#### What you will do:
Rewrite the material below as a numbered list, one line per item, and omit the blank lines.

#### Entries shown:
— Begin —

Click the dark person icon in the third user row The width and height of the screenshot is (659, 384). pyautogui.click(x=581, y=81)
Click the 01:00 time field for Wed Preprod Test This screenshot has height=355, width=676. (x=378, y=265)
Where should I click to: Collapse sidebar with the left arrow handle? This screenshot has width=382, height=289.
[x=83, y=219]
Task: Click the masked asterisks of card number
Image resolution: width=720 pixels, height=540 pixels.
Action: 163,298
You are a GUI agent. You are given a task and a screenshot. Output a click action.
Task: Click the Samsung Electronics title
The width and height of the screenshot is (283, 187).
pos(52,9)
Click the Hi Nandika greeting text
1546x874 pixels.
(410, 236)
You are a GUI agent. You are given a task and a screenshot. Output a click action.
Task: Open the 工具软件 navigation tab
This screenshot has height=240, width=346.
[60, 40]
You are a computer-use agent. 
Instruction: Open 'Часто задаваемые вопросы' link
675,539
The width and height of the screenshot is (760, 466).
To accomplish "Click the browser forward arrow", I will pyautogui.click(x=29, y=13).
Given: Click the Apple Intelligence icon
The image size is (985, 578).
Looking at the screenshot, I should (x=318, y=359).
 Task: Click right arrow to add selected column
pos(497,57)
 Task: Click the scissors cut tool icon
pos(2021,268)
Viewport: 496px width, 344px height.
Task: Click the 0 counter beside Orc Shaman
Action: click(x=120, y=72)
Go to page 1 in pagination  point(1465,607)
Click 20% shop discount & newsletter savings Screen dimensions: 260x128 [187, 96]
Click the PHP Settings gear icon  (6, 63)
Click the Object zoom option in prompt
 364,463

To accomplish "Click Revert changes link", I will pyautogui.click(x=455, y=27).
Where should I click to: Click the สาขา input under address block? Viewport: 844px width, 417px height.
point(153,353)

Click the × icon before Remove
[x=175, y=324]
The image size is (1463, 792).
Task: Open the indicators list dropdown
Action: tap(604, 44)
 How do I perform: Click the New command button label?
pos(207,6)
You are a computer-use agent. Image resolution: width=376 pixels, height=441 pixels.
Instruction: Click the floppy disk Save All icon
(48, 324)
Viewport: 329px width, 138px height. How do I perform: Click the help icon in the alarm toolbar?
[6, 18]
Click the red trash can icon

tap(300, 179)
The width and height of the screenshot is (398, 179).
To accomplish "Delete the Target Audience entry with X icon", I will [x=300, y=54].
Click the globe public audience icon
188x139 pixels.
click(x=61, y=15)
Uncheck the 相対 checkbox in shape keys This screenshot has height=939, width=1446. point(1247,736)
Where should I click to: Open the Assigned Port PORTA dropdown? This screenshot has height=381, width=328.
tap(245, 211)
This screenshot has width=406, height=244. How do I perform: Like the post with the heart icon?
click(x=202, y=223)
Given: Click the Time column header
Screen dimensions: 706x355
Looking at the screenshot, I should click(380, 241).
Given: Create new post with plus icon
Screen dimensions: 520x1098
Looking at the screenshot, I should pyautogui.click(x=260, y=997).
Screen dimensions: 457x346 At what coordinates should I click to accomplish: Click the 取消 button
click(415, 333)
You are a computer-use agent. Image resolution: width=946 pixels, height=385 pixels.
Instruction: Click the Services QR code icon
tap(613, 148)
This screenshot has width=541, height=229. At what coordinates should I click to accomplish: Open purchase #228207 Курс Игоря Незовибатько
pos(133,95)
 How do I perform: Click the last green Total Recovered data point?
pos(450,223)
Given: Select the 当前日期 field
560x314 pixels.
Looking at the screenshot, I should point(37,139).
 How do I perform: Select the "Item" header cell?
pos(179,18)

— End —

#### Reply to the exercise:
1. Click the dark person icon in the third user row The width and height of the screenshot is (659, 384). pyautogui.click(x=581, y=81)
2. Click the 01:00 time field for Wed Preprod Test This screenshot has height=355, width=676. (x=378, y=265)
3. Where should I click to: Collapse sidebar with the left arrow handle? This screenshot has width=382, height=289.
4. [x=83, y=219]
5. Task: Click the masked asterisks of card number
6. Image resolution: width=720 pixels, height=540 pixels.
7. Action: 163,298
8. You are a GUI agent. You are given a task and a screenshot. Output a click action.
9. Task: Click the Samsung Electronics title
10. The width and height of the screenshot is (283, 187).
11. pos(52,9)
12. Click the Hi Nandika greeting text
13. 1546x874 pixels.
14. (410, 236)
15. You are a GUI agent. You are given a task and a screenshot. Output a click action.
16. Task: Open the 工具软件 navigation tab
17. This screenshot has height=240, width=346.
18. [60, 40]
19. You are a computer-use agent. 
20. Instruction: Open 'Часто задаваемые вопросы' link
21. 675,539
22. The width and height of the screenshot is (760, 466).
23. To accomplish "Click the browser forward arrow", I will pyautogui.click(x=29, y=13).
24. Given: Click the Apple Intelligence icon
25. The image size is (985, 578).
26. Looking at the screenshot, I should (x=318, y=359).
27.  Task: Click right arrow to add selected column
28. pos(497,57)
29.  Task: Click the scissors cut tool icon
30. pos(2021,268)
31. Viewport: 496px width, 344px height.
32. Task: Click the 0 counter beside Orc Shaman
33. Action: click(x=120, y=72)
34. Go to page 1 in pagination  point(1465,607)
35. Click 20% shop discount & newsletter savings Screen dimensions: 260x128 [187, 96]
36. Click the PHP Settings gear icon  (6, 63)
37. Click the Object zoom option in prompt
38.  364,463
39. To accomplish "Click Revert changes link", I will pyautogui.click(x=455, y=27).
40. Where should I click to: Click the สาขา input under address block? Viewport: 844px width, 417px height.
41. point(153,353)
42. Click the × icon before Remove
43. [x=175, y=324]
44. The image size is (1463, 792).
45. Task: Open the indicators list dropdown
46. Action: tap(604, 44)
47.  How do I perform: Click the New command button label?
48. pos(207,6)
49. You are a computer-use agent. Image resolution: width=376 pixels, height=441 pixels.
50. Instruction: Click the floppy disk Save All icon
51. (48, 324)
52. Viewport: 329px width, 138px height. How do I perform: Click the help icon in the alarm toolbar?
53. [6, 18]
54. Click the red trash can icon
55. tap(300, 179)
56. The width and height of the screenshot is (398, 179).
57. To accomplish "Delete the Target Audience entry with X icon", I will [x=300, y=54].
58. Click the globe public audience icon
59. 188x139 pixels.
60. click(x=61, y=15)
61. Uncheck the 相対 checkbox in shape keys This screenshot has height=939, width=1446. point(1247,736)
62. Where should I click to: Open the Assigned Port PORTA dropdown? This screenshot has height=381, width=328.
63. tap(245, 211)
64. This screenshot has width=406, height=244. How do I perform: Like the post with the heart icon?
65. click(x=202, y=223)
66. Given: Click the Time column header
67. Screen dimensions: 706x355
68. Looking at the screenshot, I should click(380, 241).
69. Given: Create new post with plus icon
70. Screen dimensions: 520x1098
71. Looking at the screenshot, I should pyautogui.click(x=260, y=997).
72. Screen dimensions: 457x346 At what coordinates should I click to accomplish: Click the 取消 button
73. click(415, 333)
74. You are a computer-use agent. Image resolution: width=946 pixels, height=385 pixels.
75. Instruction: Click the Services QR code icon
76. tap(613, 148)
77. This screenshot has width=541, height=229. At what coordinates should I click to accomplish: Open purchase #228207 Курс Игоря Незовибатько
78. pos(133,95)
79.  How do I perform: Click the last green Total Recovered data point?
80. pos(450,223)
81. Given: Select the 当前日期 field
82. 560x314 pixels.
83. Looking at the screenshot, I should point(37,139).
84.  How do I perform: Select the "Item" header cell?
85. pos(179,18)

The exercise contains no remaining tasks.